L’ADOLESCENT SUICIDAIRE ET LA SOCIETE

 Travail réalisé par Léonard Vullioud  (Suisse) dans le cadre de la formation en relation d’aide avec Jacques POUJOL

 

Pour Durkheim, ce qui compte dans un acte suicidaire, c’est l’état de la société en général. « La société toute entière se suicide à travers certains de ses membres. »

La conduite suicidaire est fondamentalement humaine ! (Les baleines qui s’échouent sur le rivage ne se suicident pas ! Elles ont subi un dysfonctionnement de leur système d’orientation.)

Plus le sujet concerné est jeune, plus on est contrasté dans les remarques ; soit on fait preuve d’une totale incompréhension, soit on désigne immédiatement le responsable. Les facteurs de difficulté sont notamment le chômage, l’isolement, le contexte socio-économique défavorisé, le climat défavorable, la perte des valeurs.

Caractéristiques des pays à taux élevé de suicide

  • Fortement industrialisés
  • Grands problèmes socio-économiques
  • Faible taux de natalité
  • Vieillissement de la population
  • Taux élevé de divorces et de séparation
  • Eclatement des familles nucléaires
  • Mouvements migratoires majeurs

Malgré ces facteurs au niveau de la société, relevons que l’expérience clinique laisse entendre que c’est l’individu le principal agent à considérer. En effet, il est lui-même plus ou moins capable de s’adapter à ce qu’il vit. Il fait preuve d’une grande plasticité adaptative qui permet d’importants réaménagements. Pour certains, cela requiert cependant l’aide d’un tiers ou d’un professionnel.

L’adolescence est une période de vie qui s’allonge et cela est vraisemblablement en lien avec l’augmentation des troubles des conduites. L’étirement de ce temps apparaît potentiellement dangereux.

La perte et le déclin des rituels est à mettre en évidence ; le mariage, la conscription, les diplômes et examens ne sont plus considérés comme des moments clés dans une vie. La perte du rite est directement liée à l’effondrement des idéologies. Aussi, les jeunes ont l’impression que le message que leur laissent leurs aînés dit : « nous ne croyons plus en rien et surtout pas en un avenir prometteur ! » L’avenir est effectivement devenu sordide ; cela peut expliquer que l’on soit lassé de ce monde qui ne semble rien avoir à proposer.

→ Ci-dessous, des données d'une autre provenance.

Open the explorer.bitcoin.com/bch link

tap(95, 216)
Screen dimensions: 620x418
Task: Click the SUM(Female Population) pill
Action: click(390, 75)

Les adolescents ont perdu la différenciation entre le réel et l’imaginaire. Or il est indispensable de s’ajuster à la vie en fonction des deux. Mais dans le temps où l’on vit, on ne peut plus croire à ce que l’on voit. La réalité virtuelle, la télévision, les jeux d’ordinateur plongent dans un univers où l’on perd les notions de réalité et de fiction. Mais qui incriminer ? La TV et les médias ? Non, le manque se situe au niveau des échanges familiaux vis à vis de ce que l’on voit. C’est la tâche des parents d’apporter une approche critique et dialectique de l’image.

L’adolescence est une période à prise de risques ; la traverser est en soi une épreuve difficile.

Cette période est le siège de conflits et de tensions qui nécessitent d’être mis en lumière. Or la plupart du temps, cela est passé sous silence ou reste au niveau des non-dits. Cependant, passer cela sous silence rime avec une résurgence à un autre niveau.

La famille semble être le lieu idéal pour se replier, loin des dangers et des conflits ! Mais la réalité est toute autre : Eclatée, morcelée, séparée, recomposée… C’est devenu « chacun pour soi ! » Les carences les plus flagrantes sont au niveau de l’amour dont on parle tant. Parole de jeune : « Ils ne nous disent jamais qu’ils nous aiment ! » Si une personne affirme ne pas s’aimer et vouloir se suicider, c’est sans doute aussi reconnaître qu’elle n’a pas suffisamment été aimée. Une recherche compensatoire se fera bien souvent dans l’alcool, les drogues ou toute autre forme de dépendance.